In the data below, rename "Home" to "Homepage" wherever it appears and copy every other line unchanged. Leave the pictures out of your answer.

┌─ DATASET CONTENT

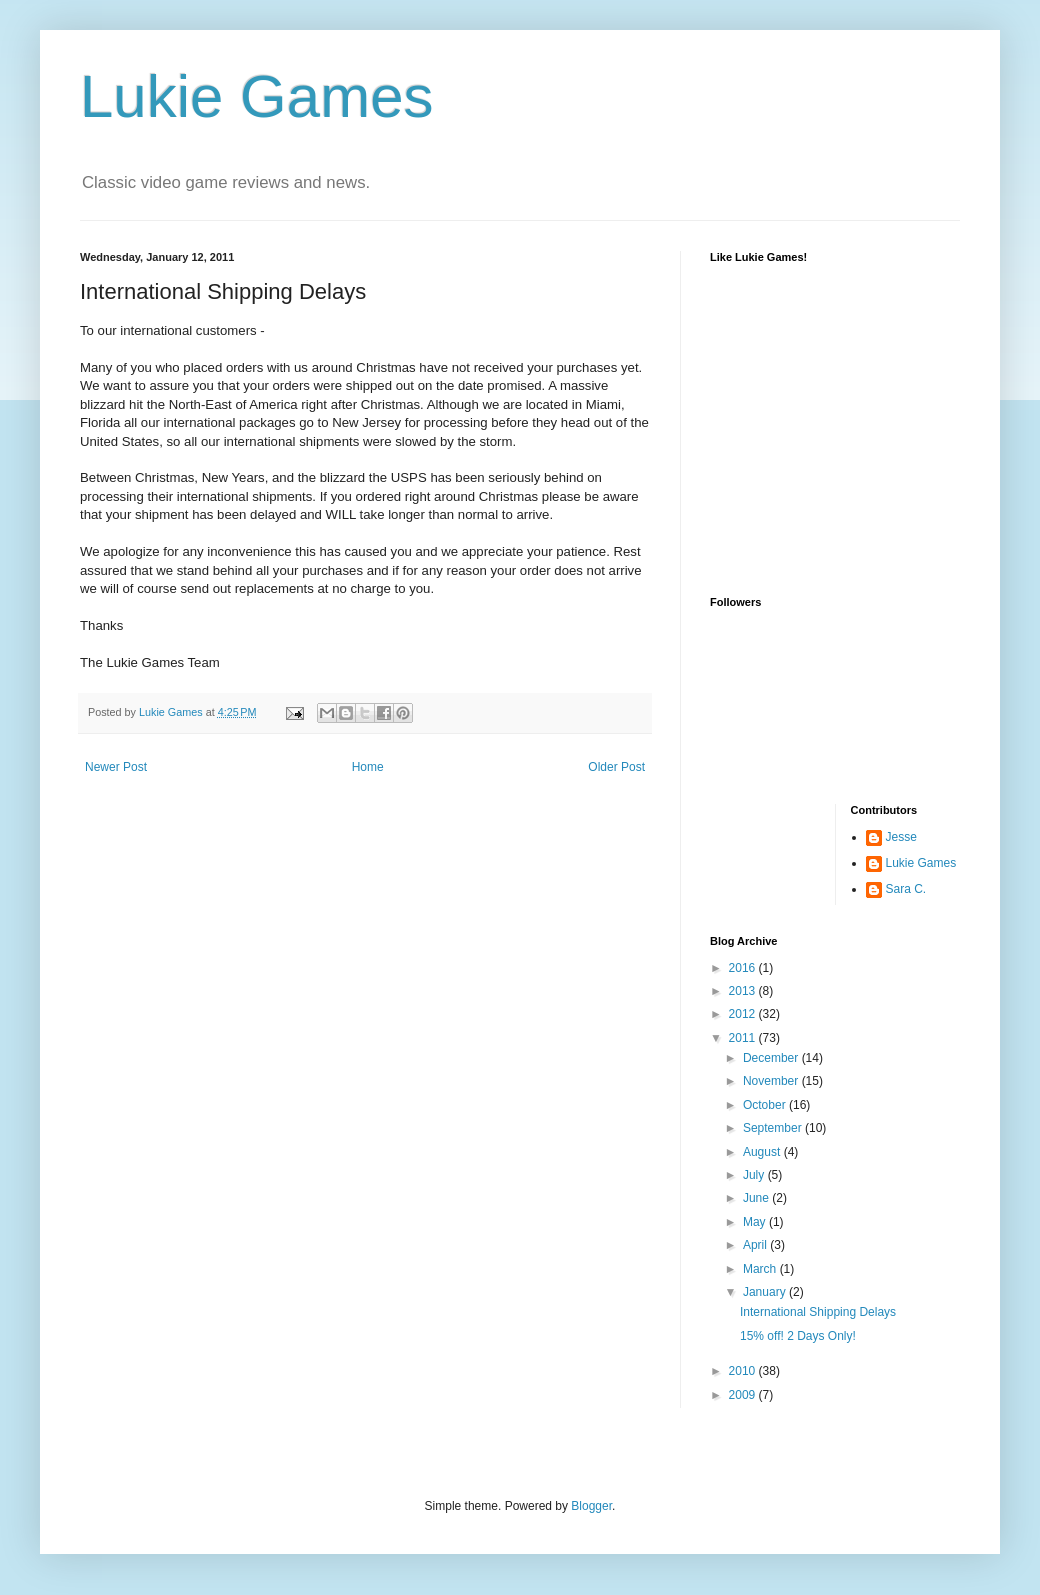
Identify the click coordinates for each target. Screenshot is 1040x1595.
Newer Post (116, 767)
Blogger (591, 1506)
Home (368, 767)
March (761, 1269)
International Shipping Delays (818, 1312)
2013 (744, 991)
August (763, 1152)
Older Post (616, 767)
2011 (744, 1038)
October (766, 1105)
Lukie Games (257, 96)
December (772, 1058)
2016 (744, 968)
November (772, 1081)
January (766, 1292)
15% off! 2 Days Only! (798, 1336)
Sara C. (906, 889)
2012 (744, 1014)
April (756, 1245)
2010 (744, 1371)
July (755, 1175)
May (756, 1222)
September (774, 1128)
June (757, 1198)
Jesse (901, 837)
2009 (744, 1395)
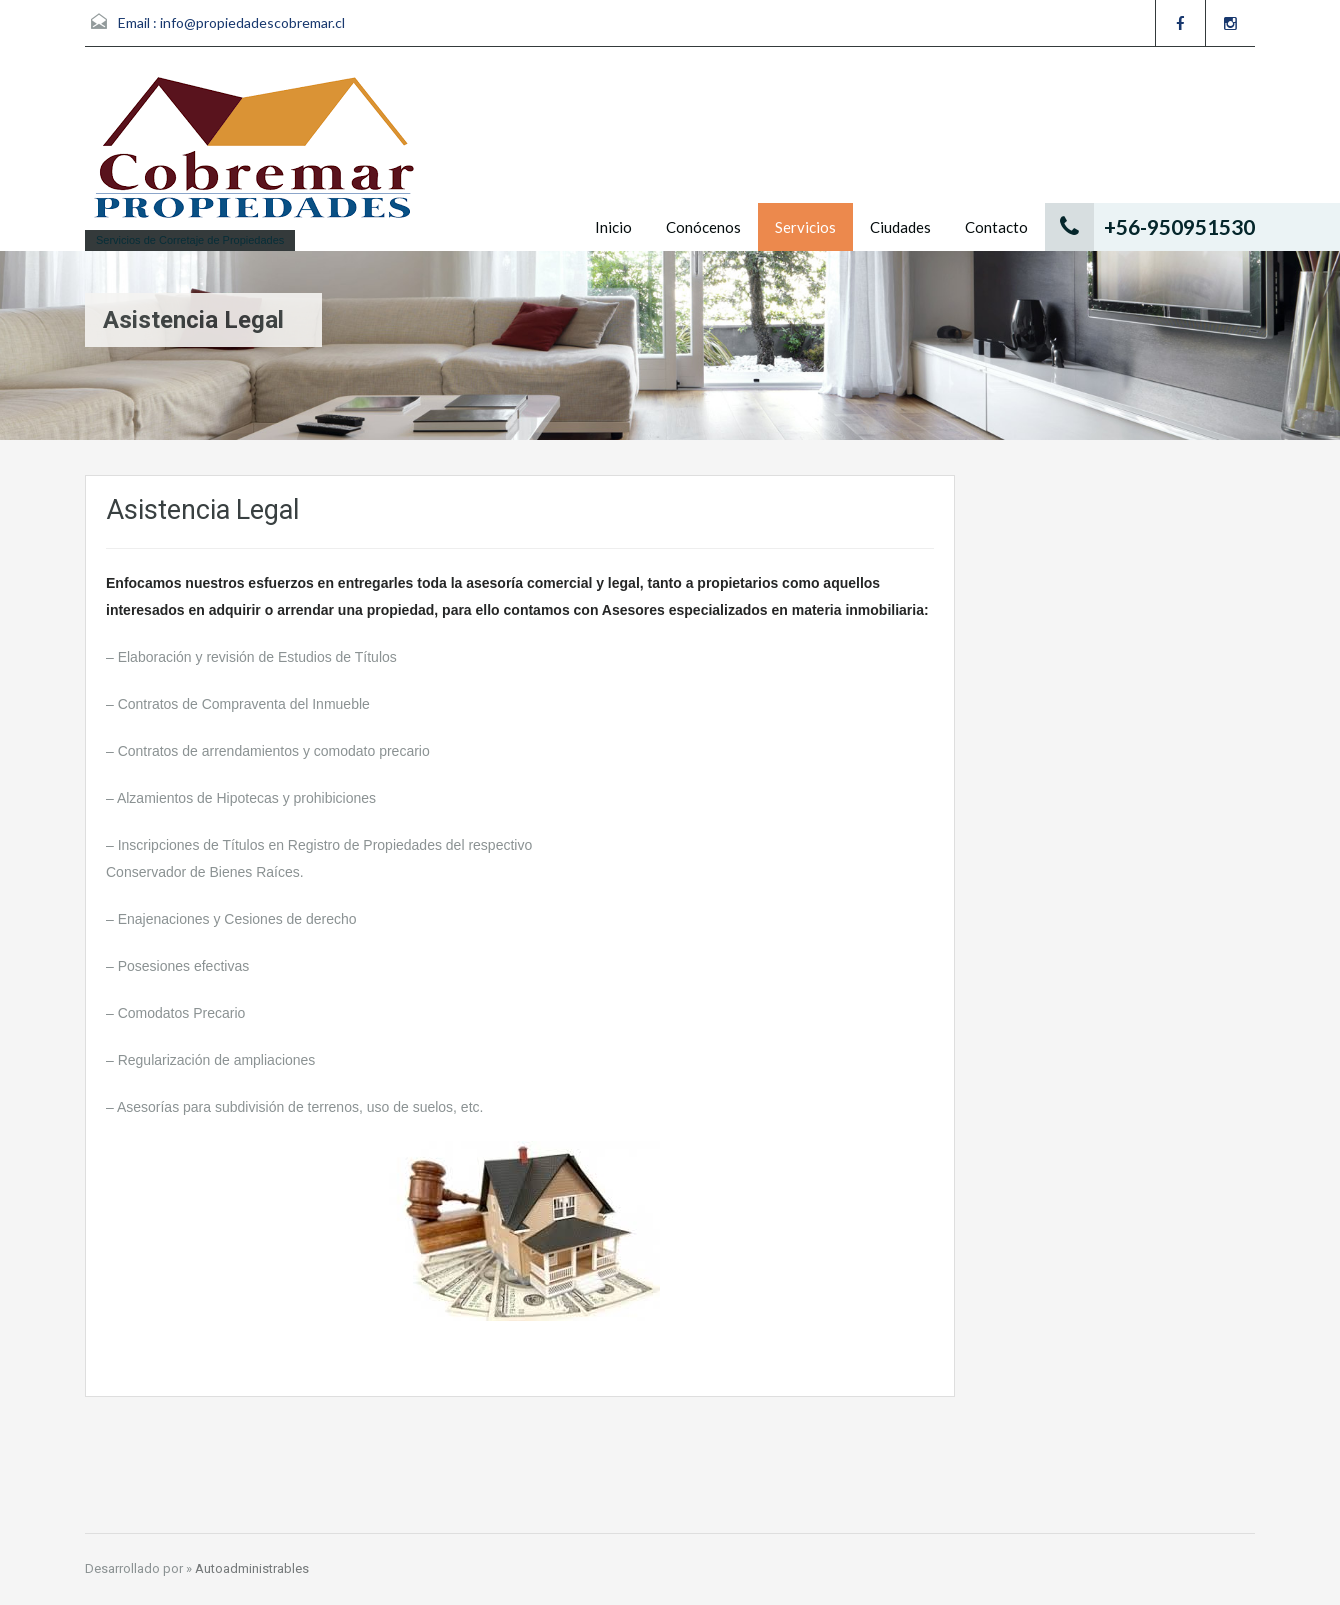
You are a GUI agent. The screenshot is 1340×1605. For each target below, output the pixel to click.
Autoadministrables (252, 1568)
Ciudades (900, 227)
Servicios (805, 227)
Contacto (996, 227)
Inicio (613, 227)
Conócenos (703, 227)
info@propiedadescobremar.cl (252, 22)
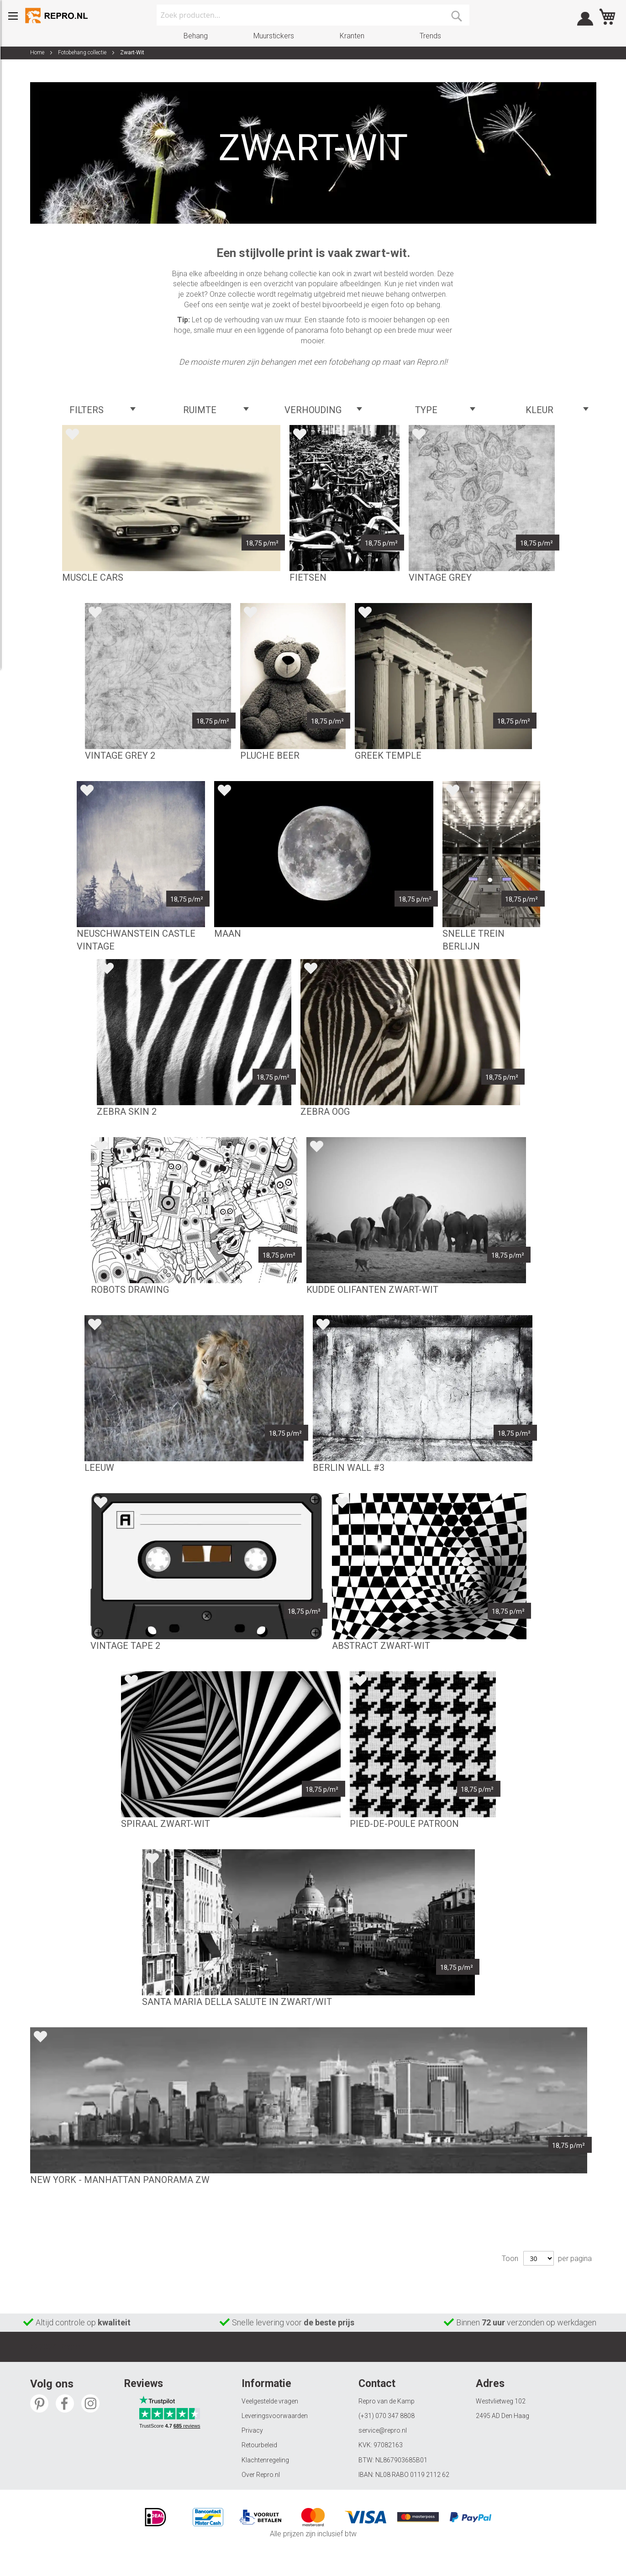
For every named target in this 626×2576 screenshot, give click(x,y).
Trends (430, 35)
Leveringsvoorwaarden (275, 2415)
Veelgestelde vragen (270, 2401)
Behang (196, 35)
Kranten (352, 35)
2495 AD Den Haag (502, 2415)
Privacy (252, 2430)
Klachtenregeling (265, 2460)
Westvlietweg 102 (501, 2401)
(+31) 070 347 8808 (386, 2415)
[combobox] (313, 15)
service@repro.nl (382, 2430)
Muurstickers (273, 35)
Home (38, 52)
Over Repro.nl (261, 2474)
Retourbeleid (259, 2445)
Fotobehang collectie (83, 52)
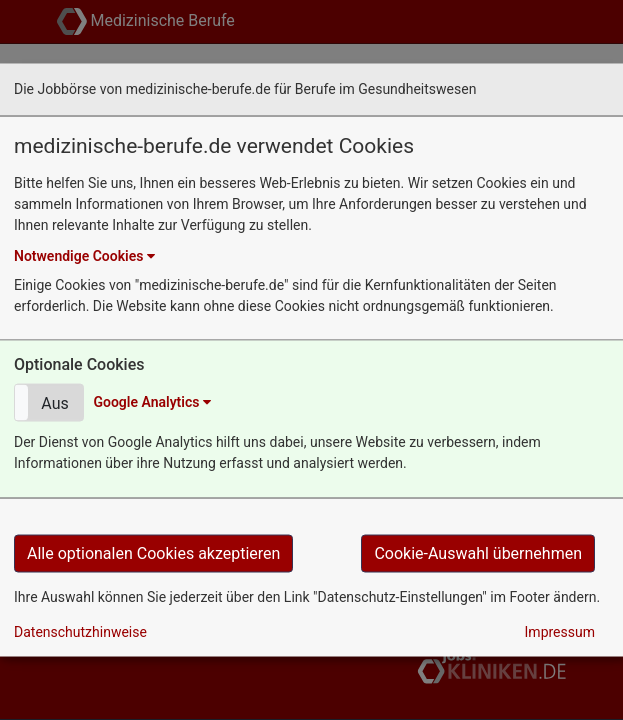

└─

COMPLETE OUTPUT =>
Identify the click coordinates for each target. Screenshot is 1040x1595.
Newer Post (116, 767)
Blogger (591, 1506)
Homepage (368, 767)
March (761, 1269)
International Shipping Delays (818, 1312)
2013 (744, 991)
August (763, 1152)
Older Post (616, 767)
2011 (744, 1038)
October (766, 1105)
Lukie Games (257, 96)
December (772, 1058)
2016 (744, 968)
November (772, 1081)
January (766, 1292)
15% off! 2 Days Only! (798, 1336)
Sara C. (906, 889)
2012 (744, 1014)
April (756, 1245)
2010 (744, 1371)
July (755, 1175)
May (756, 1222)
September (774, 1128)
June (757, 1198)
Jesse (901, 837)
2009 (744, 1395)
You are a GUI agent. The screenshot is 1340×1605. For each target below, output the pixel to click.
Autoadministrables (252, 1568)
Ciudades (900, 227)
Servicios (805, 227)
Contacto (996, 227)
Inicio (613, 227)
Conócenos (703, 227)
info@propiedadescobremar.cl (252, 22)
For every named target in this 626×2576 screenshot, give click(x,y).
Trends (430, 35)
Leveringsvoorwaarden (275, 2415)
Veelgestelde vragen (270, 2401)
Behang (196, 35)
Kranten (352, 35)
2495 AD Den Haag (502, 2415)
Privacy (252, 2430)
Klachtenregeling (265, 2460)
Westvlietweg 102 (501, 2401)
(+31) 070 347 8808 (386, 2415)
[combobox] (313, 15)
service@repro.nl (382, 2430)
Muurstickers (273, 35)
Homepage (38, 52)
Over Repro.nl (261, 2474)
Retourbeleid (259, 2445)
Fotobehang collectie (83, 52)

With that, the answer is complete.